Study text:
NATO’s War in Kosovo and the Final Report to the Prosecutor of the International Criminal Tribunal for the Former Yugoslavia
Abstract
This Article addresses the report by the Office of the Prosecutor (OTP) of the International Criminal Tribunal for the Former Yugoslavia (ICTY) concerning war crimes allegedly committed by the North Atlantic Treaty Organization (NATO) during the conduct of its war with Yugoslavia. International law regarding the conduct of war, or jus in bello, governs what are popularly thought of as “war crimes.” This body of law is currently in flux; while the OTP is not in any sense a rule-making body, its actions may give some guidance as to the direction that the development of this body of law will follow.
The OTP considered NATO attacks on twenty-one targets in Yugoslavia as possible violations of existing jus in bello norms. The OTP categorized the issues raised by the accusations under the headings of environmental damage, use of depleted uranium projectiles, use of cluster bombs, and improper target selection. The first and last categories have the potential for the greatest impact on the formation of normative expectations regarding the conduct of war. The fourth problem can also be divided into two major subcategories: problems of discrimination and problems of proportionality.

Recorded data:

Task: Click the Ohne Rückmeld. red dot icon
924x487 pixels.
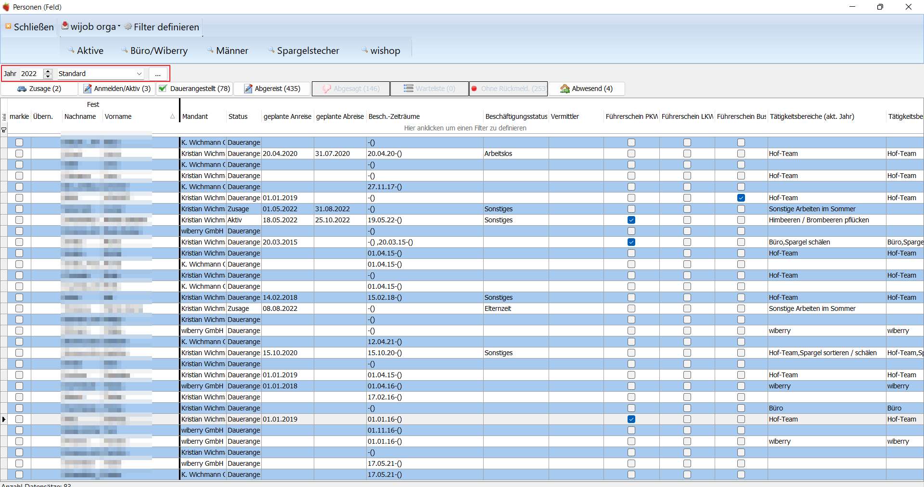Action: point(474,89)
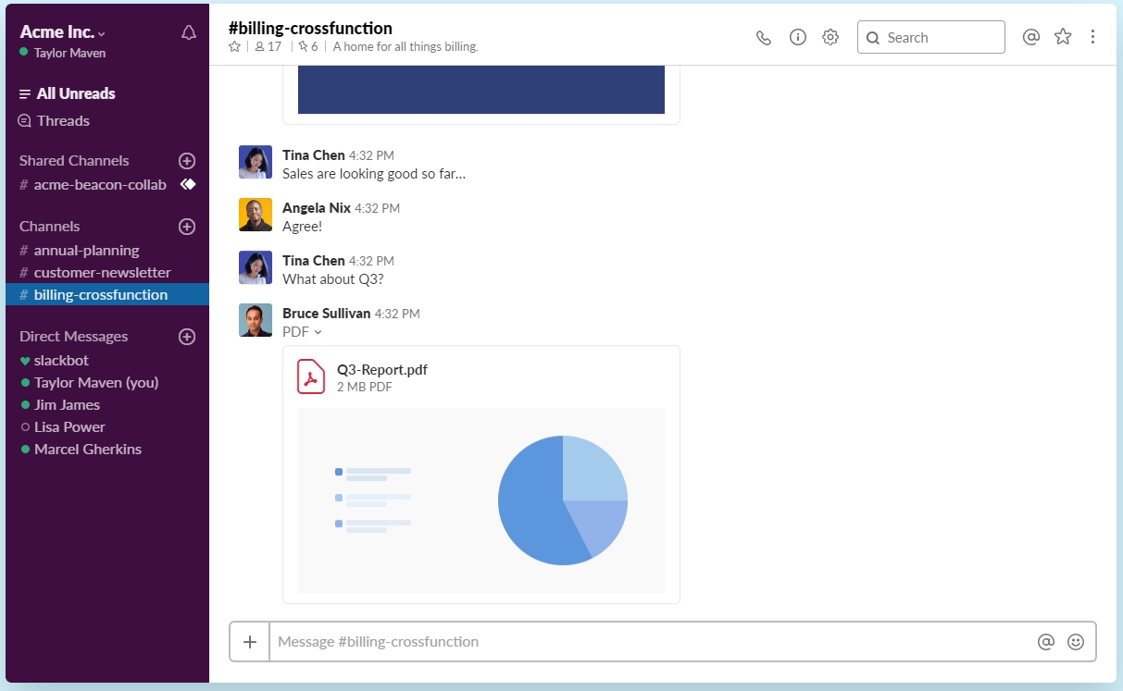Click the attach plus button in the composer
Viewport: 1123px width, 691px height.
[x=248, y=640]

==

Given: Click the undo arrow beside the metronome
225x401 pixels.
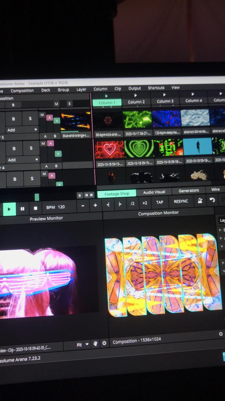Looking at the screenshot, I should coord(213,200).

==

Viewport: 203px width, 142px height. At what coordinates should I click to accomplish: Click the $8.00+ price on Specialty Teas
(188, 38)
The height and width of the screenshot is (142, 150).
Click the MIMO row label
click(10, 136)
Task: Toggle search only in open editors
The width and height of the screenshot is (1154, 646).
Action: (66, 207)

Work task A:
Answer these questions from the abstract on NATO's war in Kosovo.
(i) What Latin term does the abstract give for the international law governing the conduct of war?
(ii) How many NATO targets in Yugoslavia did the OTP consider as possible violations?
(iii) Into which two major subcategories can the fourth problem be divided?
Work task B:
Resume the abstract on NATO's war in Kosovo, picking up after its final sentence.

Reply A:
(i) Jus in bello.
(ii) Twenty-one.
(iii) Problems of discrimination and problems of proportionality.

Reply B:
In each instance, the OTP found that NATO’s actions did not violate existing norms, although in one instance the panel found itself divided. These outcomes were correct. The reasoning underlying the outcomes, though, is troubling. The rules of law it states and applies would exonerate not only NATO, but also the perpetrators of far more deliberate and destructive acts. The OTP seems to ignore the development of the jus in bello during the past decade, and perhaps during the past three decades. While the OTP is to be applauded for its decisions, its report nonetheless contains troubling assumptions about current normative expectations relating to the conduct of war.